◆ Task to carry out
Your copy should hold exactly the lines from the one containing "Add a new metric column with plus icon" through the last line of the entries, and no pictures.
———
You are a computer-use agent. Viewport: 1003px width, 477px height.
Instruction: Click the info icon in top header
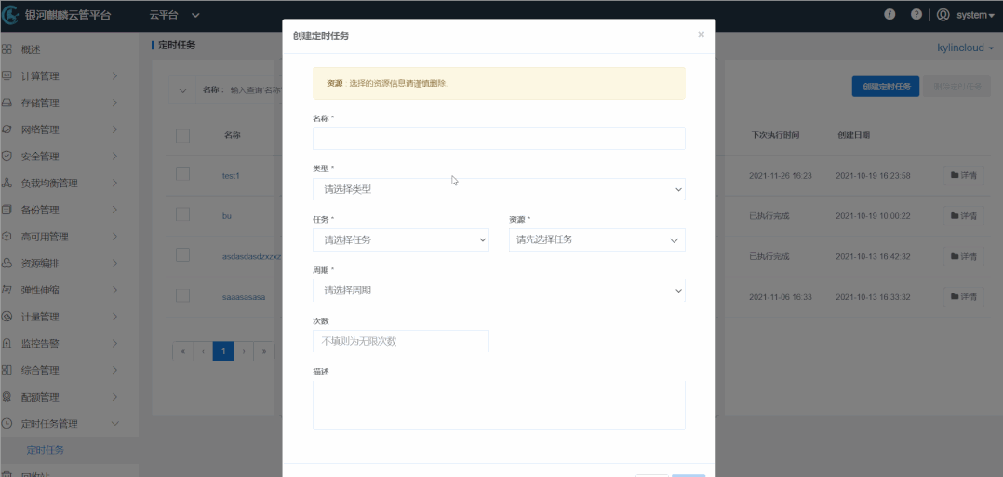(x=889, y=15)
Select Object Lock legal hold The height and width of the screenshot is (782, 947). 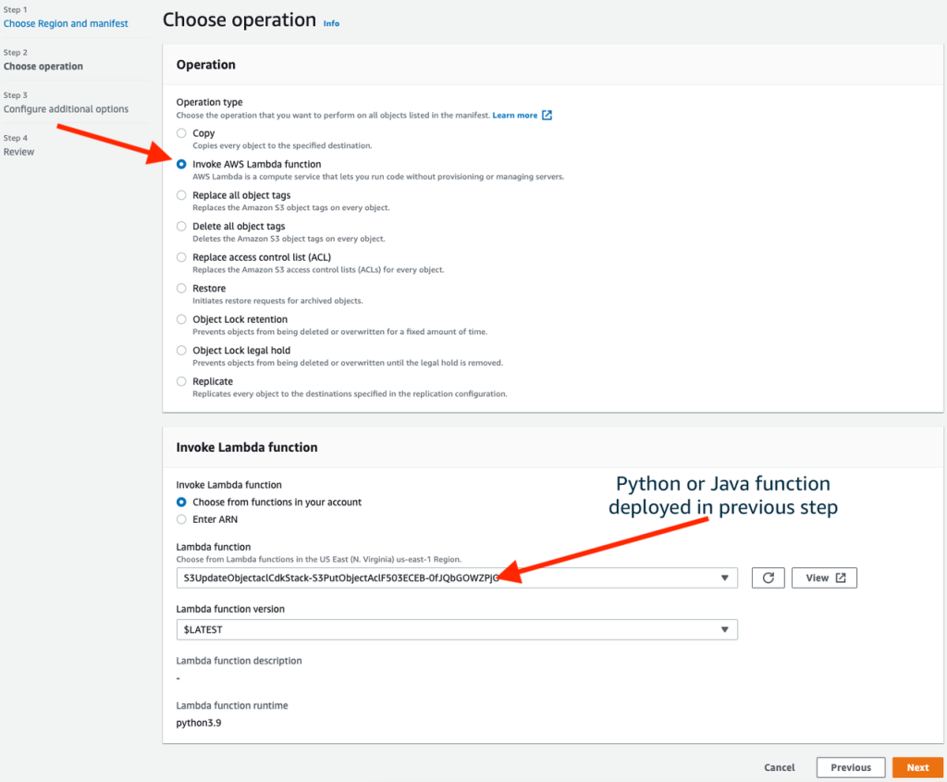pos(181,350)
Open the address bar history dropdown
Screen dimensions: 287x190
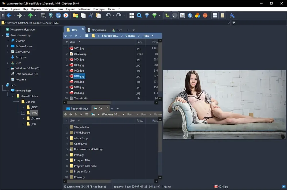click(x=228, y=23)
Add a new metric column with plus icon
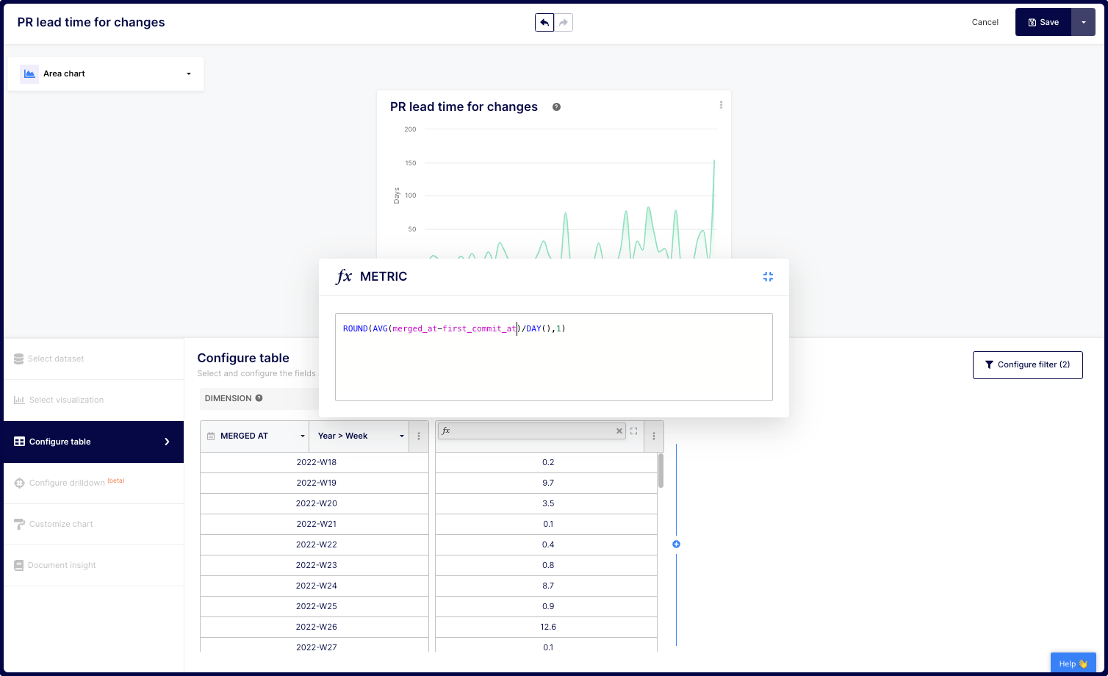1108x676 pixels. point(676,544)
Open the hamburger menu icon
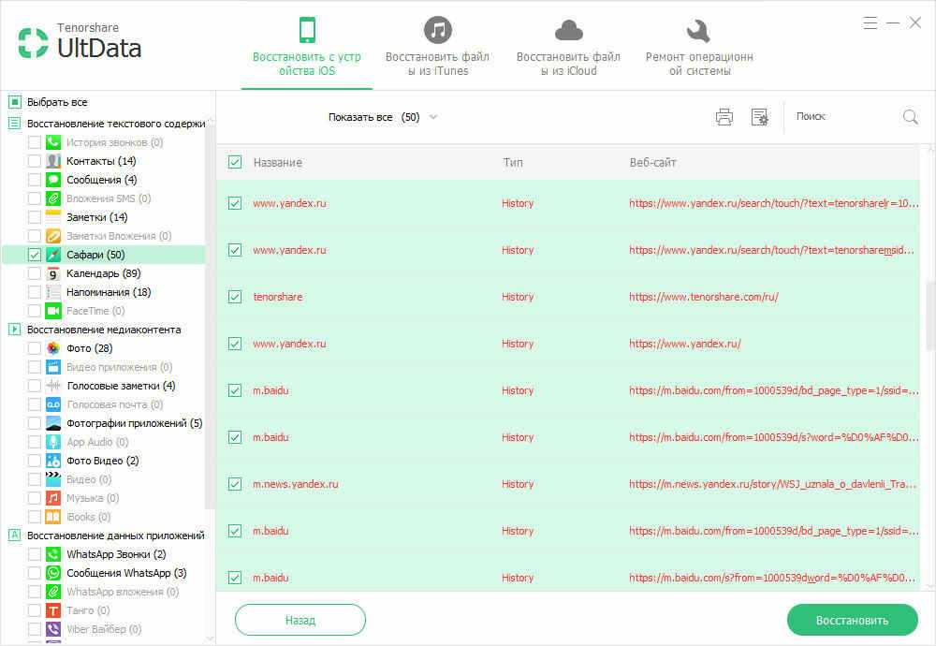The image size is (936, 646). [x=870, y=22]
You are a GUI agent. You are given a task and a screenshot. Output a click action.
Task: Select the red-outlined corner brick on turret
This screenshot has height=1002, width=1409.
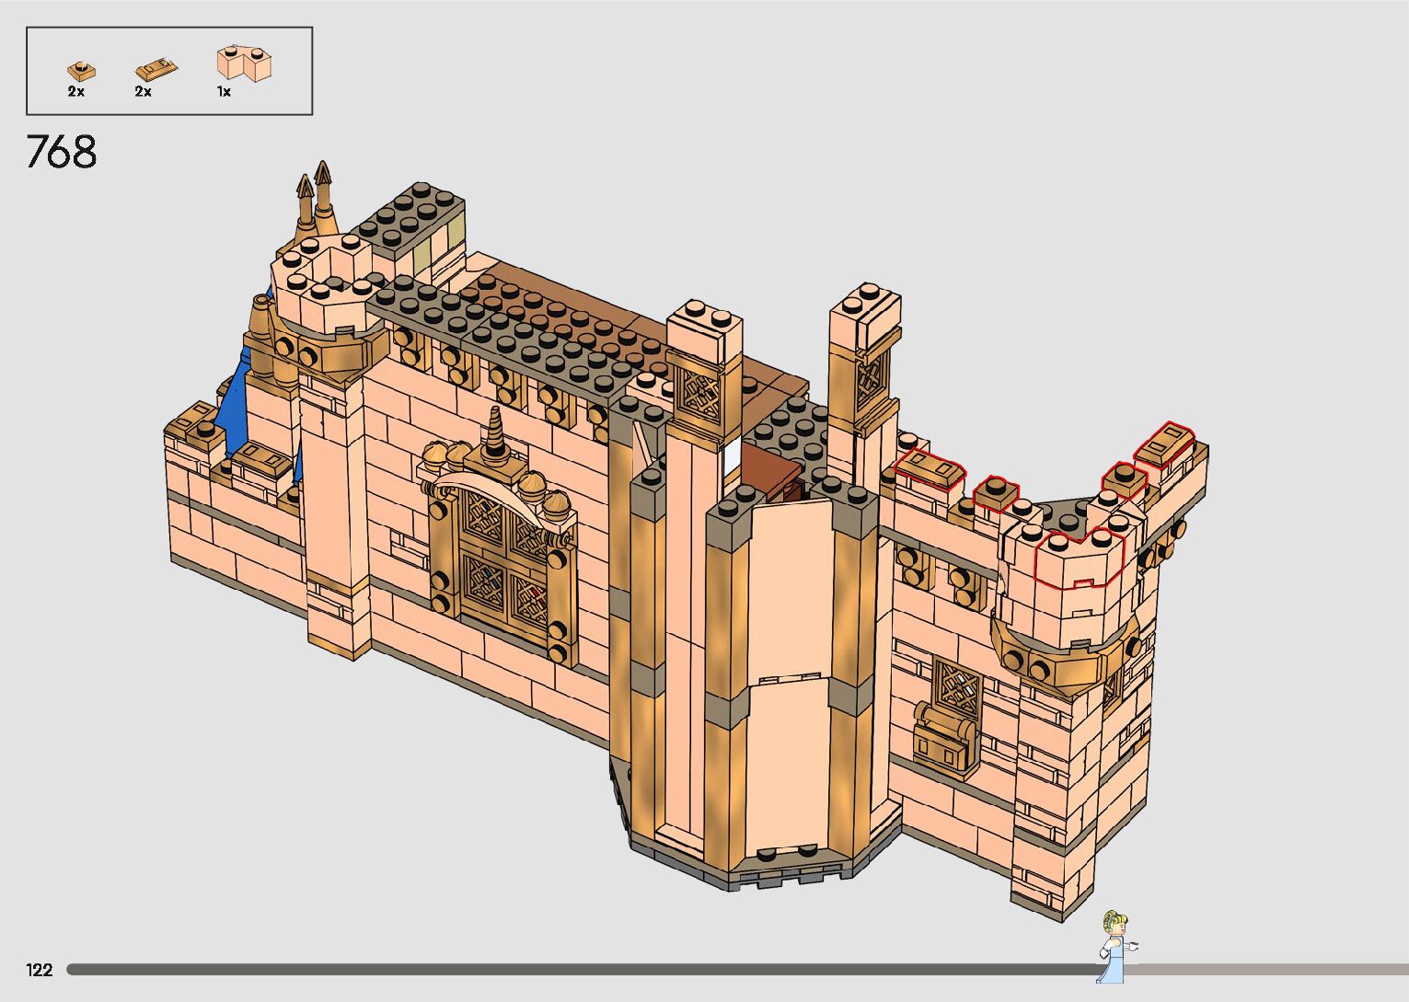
———
◆ Answer to this problem
Add a new metric column with plus icon
1108x676 pixels. point(676,544)
Open the hamburger menu icon
The image size is (936, 646). [x=870, y=22]
You are a GUI agent. You are given a task and a screenshot. Output a click action.
Task: Select the red-outlined corner brick on turret
This screenshot has height=1002, width=1409.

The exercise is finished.